Insulin action and resistance are dependent on a GSK3β-FBXW7-ERRα transcriptional axis

Insulin resistance, a harbinger of the metabolic syndrome, is a state of compromised hormonal response resulting from the dysregulation of a wide range of insulin-controlled cellular processes. However, how insulin affects cellular energy metabolism via long-term transcriptional regulation and whether boosting mitochondrial function alleviates insulin resistance remains to be elucidated. Herein we reveal that insulin directly enhances the activity of the nuclear receptor ERRα via a GSK3β/FBXW7 signaling axis.
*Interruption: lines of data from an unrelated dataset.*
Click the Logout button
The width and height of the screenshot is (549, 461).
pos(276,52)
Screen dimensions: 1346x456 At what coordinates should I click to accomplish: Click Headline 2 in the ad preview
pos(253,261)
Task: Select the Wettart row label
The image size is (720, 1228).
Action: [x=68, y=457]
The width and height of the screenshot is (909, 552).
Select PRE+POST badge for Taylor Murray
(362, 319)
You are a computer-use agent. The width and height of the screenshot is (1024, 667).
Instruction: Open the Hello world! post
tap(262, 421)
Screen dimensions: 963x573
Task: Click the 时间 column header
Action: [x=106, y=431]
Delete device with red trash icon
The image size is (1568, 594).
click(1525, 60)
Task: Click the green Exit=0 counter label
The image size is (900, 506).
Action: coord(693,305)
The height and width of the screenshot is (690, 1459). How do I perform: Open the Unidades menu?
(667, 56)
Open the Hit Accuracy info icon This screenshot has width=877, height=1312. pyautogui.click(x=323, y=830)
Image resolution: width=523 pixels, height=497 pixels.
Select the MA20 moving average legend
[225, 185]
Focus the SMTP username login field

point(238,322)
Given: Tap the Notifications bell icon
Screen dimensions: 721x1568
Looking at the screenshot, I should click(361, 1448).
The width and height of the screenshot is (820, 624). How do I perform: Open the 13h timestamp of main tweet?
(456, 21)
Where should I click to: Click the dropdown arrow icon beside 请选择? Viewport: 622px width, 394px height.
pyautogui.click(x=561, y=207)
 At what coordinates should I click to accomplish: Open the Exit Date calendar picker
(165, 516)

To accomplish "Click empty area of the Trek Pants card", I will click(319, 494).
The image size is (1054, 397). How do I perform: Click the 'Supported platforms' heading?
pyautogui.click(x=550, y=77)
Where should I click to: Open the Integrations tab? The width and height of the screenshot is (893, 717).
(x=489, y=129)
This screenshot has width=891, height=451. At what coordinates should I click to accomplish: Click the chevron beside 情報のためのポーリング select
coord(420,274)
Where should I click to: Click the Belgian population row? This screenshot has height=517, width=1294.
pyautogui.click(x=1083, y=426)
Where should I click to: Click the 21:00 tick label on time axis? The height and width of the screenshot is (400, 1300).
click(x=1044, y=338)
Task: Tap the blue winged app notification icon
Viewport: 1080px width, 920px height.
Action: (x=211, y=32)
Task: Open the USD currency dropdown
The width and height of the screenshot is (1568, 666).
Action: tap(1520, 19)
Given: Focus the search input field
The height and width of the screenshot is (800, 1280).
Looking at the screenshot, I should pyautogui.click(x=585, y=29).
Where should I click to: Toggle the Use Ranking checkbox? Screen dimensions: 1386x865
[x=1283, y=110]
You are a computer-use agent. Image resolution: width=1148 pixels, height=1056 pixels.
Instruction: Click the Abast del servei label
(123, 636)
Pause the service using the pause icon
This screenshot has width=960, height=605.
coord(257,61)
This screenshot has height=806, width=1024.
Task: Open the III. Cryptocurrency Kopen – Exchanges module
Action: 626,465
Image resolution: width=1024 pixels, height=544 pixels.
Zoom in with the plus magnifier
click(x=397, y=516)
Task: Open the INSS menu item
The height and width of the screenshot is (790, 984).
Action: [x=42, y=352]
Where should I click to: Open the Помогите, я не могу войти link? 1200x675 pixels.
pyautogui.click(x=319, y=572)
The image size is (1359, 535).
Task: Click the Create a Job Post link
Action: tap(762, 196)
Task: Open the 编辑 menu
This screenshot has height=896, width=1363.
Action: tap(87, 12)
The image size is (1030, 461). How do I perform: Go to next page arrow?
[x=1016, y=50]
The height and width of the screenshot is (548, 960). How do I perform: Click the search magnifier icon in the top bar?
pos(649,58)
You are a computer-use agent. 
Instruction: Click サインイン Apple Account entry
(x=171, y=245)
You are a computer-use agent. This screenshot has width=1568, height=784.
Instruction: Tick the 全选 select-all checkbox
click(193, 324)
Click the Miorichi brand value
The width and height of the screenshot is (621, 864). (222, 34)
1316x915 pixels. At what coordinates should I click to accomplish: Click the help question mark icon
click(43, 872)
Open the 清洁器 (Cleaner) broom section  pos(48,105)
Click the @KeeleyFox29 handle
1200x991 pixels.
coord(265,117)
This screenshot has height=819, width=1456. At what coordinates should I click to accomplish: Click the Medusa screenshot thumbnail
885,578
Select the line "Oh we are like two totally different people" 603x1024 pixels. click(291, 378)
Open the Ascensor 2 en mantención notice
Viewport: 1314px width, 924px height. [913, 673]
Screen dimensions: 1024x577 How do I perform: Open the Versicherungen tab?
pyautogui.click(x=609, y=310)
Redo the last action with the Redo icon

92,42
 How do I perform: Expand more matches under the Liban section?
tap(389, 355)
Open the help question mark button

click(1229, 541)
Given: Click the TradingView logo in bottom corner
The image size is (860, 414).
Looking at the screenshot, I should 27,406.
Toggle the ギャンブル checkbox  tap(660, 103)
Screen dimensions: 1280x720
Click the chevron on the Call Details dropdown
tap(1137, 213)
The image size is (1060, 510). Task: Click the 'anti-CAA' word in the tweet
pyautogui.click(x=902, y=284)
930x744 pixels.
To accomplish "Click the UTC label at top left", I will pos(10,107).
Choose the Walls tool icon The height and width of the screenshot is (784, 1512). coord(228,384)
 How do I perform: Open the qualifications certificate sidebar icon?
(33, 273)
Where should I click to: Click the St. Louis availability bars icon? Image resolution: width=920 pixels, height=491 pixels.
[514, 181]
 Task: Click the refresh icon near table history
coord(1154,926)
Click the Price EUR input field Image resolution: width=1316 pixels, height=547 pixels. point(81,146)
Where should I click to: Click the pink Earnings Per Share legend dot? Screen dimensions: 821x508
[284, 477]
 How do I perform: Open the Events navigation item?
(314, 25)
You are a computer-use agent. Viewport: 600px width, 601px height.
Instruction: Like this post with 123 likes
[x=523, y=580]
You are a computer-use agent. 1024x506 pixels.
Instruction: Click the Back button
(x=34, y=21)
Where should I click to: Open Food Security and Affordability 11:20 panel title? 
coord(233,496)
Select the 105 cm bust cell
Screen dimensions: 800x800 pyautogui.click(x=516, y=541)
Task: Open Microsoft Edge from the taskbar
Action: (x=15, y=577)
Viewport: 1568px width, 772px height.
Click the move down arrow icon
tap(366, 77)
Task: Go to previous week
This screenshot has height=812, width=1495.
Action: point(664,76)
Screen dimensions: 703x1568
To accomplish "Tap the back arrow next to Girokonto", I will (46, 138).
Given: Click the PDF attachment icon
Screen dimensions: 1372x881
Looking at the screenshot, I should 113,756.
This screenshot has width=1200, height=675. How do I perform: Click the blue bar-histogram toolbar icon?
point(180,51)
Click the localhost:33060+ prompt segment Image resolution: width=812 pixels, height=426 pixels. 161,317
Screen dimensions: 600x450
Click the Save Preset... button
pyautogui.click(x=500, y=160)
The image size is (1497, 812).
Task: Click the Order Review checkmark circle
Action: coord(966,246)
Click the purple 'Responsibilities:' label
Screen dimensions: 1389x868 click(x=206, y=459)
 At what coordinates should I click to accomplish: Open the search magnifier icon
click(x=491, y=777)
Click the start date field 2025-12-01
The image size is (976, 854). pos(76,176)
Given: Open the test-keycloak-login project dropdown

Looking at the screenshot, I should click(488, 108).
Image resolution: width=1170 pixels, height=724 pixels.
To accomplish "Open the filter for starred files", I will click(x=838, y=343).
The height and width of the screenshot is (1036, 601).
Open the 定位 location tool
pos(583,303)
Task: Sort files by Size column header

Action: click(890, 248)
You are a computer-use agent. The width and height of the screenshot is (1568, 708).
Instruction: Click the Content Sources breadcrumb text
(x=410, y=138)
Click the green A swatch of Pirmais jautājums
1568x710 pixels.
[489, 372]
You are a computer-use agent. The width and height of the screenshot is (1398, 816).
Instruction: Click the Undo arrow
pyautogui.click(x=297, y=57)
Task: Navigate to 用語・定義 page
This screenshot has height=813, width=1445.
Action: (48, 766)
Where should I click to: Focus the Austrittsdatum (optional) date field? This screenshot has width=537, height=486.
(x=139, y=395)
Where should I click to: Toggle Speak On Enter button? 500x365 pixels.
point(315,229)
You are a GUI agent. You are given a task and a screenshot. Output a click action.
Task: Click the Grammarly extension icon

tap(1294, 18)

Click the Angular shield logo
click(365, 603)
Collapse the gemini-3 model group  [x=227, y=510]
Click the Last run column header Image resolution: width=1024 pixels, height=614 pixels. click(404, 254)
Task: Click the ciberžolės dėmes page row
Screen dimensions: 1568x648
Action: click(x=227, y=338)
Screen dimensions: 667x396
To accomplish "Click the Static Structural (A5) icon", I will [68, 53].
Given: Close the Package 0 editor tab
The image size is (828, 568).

Liver-specific deletion of GSK3β or FBXW7 and mice harboring mutations of ERRα phosphosites (ERRα 3SA ) co-targeted by GSK3β/FBXW7 result in accumulated ERRα proteins that no longer respond to fluctuating insulin levels. ERRα 3SA mice display reprogrammed liver and muscle transcriptomes, resulting in compromised energy homeostasis and reduced insulin sensitivity despite improved mitochondrial function. This crossroad of insulin signaling and transcriptional control by a nuclear receptor offers a framework to better understand the complex cellular processes contributing to the development of insulin resistance. The downstream mechanisms involved in insulin signaling and resistance remain incompletely understood. Here the authors report that insulin-dependent dephosphorylation stabilizes ERRα via the GSK3β/FBXW7 axis, and disruption of this post-translational mechanism results in insulin resistance in mice.